» **What is required**:
Rewrite the records below, changing "GUI agent" to "screen assistant" everywhere and leaving everything else as it is.

____________

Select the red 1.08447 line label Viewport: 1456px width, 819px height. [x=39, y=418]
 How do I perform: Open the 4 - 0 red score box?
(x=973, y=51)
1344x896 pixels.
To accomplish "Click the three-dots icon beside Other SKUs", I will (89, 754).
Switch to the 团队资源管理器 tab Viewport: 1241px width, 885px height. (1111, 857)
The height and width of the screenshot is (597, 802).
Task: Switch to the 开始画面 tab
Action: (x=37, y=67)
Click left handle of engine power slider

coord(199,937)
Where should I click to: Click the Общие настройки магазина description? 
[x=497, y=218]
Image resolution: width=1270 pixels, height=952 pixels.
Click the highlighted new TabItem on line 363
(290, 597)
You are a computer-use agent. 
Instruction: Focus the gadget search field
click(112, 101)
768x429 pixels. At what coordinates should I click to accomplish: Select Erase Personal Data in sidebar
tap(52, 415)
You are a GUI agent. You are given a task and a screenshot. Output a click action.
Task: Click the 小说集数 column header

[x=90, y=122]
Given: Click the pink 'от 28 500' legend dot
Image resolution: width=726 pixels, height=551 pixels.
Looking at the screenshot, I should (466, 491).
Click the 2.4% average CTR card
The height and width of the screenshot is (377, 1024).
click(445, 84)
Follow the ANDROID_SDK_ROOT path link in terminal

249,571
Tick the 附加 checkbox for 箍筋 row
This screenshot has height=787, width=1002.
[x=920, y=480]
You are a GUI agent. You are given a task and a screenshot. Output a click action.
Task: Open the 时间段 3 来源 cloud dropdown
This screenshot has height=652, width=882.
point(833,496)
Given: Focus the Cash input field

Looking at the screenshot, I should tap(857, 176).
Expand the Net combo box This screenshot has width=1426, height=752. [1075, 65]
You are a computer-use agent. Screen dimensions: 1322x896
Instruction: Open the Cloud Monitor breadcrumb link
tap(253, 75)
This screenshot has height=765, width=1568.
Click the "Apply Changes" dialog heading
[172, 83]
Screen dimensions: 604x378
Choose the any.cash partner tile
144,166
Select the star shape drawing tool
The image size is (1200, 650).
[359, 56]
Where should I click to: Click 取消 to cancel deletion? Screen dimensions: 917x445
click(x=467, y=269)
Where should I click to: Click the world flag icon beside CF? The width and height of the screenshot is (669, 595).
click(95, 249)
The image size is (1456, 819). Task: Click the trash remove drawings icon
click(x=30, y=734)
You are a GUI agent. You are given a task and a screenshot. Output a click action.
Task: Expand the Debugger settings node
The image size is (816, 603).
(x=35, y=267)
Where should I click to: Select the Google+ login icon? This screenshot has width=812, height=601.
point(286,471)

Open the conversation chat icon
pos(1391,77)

____________

» **Answer**:
Select the red 1.08447 line label Viewport: 1456px width, 819px height. [x=39, y=418]
 How do I perform: Open the 4 - 0 red score box?
(x=973, y=51)
1344x896 pixels.
To accomplish "Click the three-dots icon beside Other SKUs", I will (89, 754).
Switch to the 团队资源管理器 tab Viewport: 1241px width, 885px height. (1111, 857)
The height and width of the screenshot is (597, 802).
Task: Switch to the 开始画面 tab
Action: (x=37, y=67)
Click left handle of engine power slider

coord(199,937)
Where should I click to: Click the Общие настройки магазина description? 
[x=497, y=218]
Image resolution: width=1270 pixels, height=952 pixels.
Click the highlighted new TabItem on line 363
(290, 597)
You are a computer-use agent. 
Instruction: Focus the gadget search field
click(112, 101)
768x429 pixels. At what coordinates should I click to accomplish: Select Erase Personal Data in sidebar
tap(52, 415)
You are a screen assistant. You are given a task and a screenshot. Output a click action.
Task: Click the 小说集数 column header

[x=90, y=122]
Given: Click the pink 'от 28 500' legend dot
Image resolution: width=726 pixels, height=551 pixels.
Looking at the screenshot, I should (466, 491).
Click the 2.4% average CTR card
The height and width of the screenshot is (377, 1024).
click(445, 84)
Follow the ANDROID_SDK_ROOT path link in terminal

249,571
Tick the 附加 checkbox for 箍筋 row
This screenshot has height=787, width=1002.
[x=920, y=480]
You are a screen assistant. You are given a task and a screenshot. Output a click action.
Task: Open the 时间段 3 来源 cloud dropdown
This screenshot has height=652, width=882.
point(833,496)
Given: Focus the Cash input field

Looking at the screenshot, I should tap(857, 176).
Expand the Net combo box This screenshot has width=1426, height=752. [1075, 65]
You are a computer-use agent. Screen dimensions: 1322x896
Instruction: Open the Cloud Monitor breadcrumb link
tap(253, 75)
This screenshot has height=765, width=1568.
Click the "Apply Changes" dialog heading
[172, 83]
Screen dimensions: 604x378
Choose the any.cash partner tile
144,166
Select the star shape drawing tool
The image size is (1200, 650).
[359, 56]
Where should I click to: Click 取消 to cancel deletion? Screen dimensions: 917x445
click(x=467, y=269)
Where should I click to: Click the world flag icon beside CF? The width and height of the screenshot is (669, 595).
click(95, 249)
The image size is (1456, 819). Task: Click the trash remove drawings icon
click(x=30, y=734)
You are a screen assistant. You are given a task and a screenshot. Output a click action.
Task: Expand the Debugger settings node
The image size is (816, 603).
(x=35, y=267)
Where should I click to: Select the Google+ login icon? This screenshot has width=812, height=601.
point(286,471)

Open the conversation chat icon
pos(1391,77)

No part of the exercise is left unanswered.